Pas pleurer

Lydie Salvayre, Prix Goncourt 2014 (Point / Seuil, 2014)

4ème de couverture

« Deux voix entrelacées. Celle, révoltée, de Bernanos, témoin direct de la guerre civile espagnole, qui dénonce la terreur exercée par les Nationaux avec la bénédiction de l’Église contre « les mauvais pauvres ».

Celle, roborative, de Montse, mère de la narratrice et « mauvaise pauvre », qui a tout gommé de sa mémoire, hormis les jours enchantés de l’insurrection libertaire par laquelle s’ouvrit la guerre de 36 dans certaines régions d’Espagne, des jours qui comptèrent parmi les plus intenses de sa vie.

Deux paroles, deux visions qui résonnent étrangement avec notre présent et qui font apparaître l’art romanesque de Lydie Salvayre dans toute sa force, entre violence et légèreté, entre brutalité et finesse, porté par une prose tantôt impeccable, tantôt joyeusement malmenée. »

Avis

Une belle leçon d’Histoire, d’une Histoire que je ne connaissais pas, ou si peu. Un style, une langue qui emporte, parfois précieuse, parfois cru, mais portée par un souffle indéniable. Un souffle, celui d’une vieille femme, celui d’une mère au crépuscule de sa vie qui livre l’unique épisode de sa vie qu’elle veut encore retenir. Sa fille écoute, découvre, s’émerveille de la lucidité brillante d’une génitrice qu’elle imaginait déjà grabataire (je ne sais plus si c’est vrai, mais dans mon souvenir je l’imagine ainsi) et porte cette voix de sa mère à laquelle elle mêle en contrepoint le chemin intellectuel de Bernanos.
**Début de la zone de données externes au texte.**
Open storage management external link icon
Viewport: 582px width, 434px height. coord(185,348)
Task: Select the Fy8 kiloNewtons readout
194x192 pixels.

D’ailleurs, au sujet de cette double voix (celle de Bernanos) présentée comme omniprésente dans la 4ème de couverture — et saluée par la critique —, il y aurait beaucoup à dire. Elle a tout de l’argument commercial. Je pense sincèrement que la notoriété de l’écrivain du Journal d’un Curée de campagne et de Les grands Cimetières sous la lune (où il dénonce les horreurs franquistes et la complicité de l’église) est mise en avant pour donner du lustre, une profondeur littéraire, à un texte qui — et c’est un comble ! — n’en avait vraiment pas besoin.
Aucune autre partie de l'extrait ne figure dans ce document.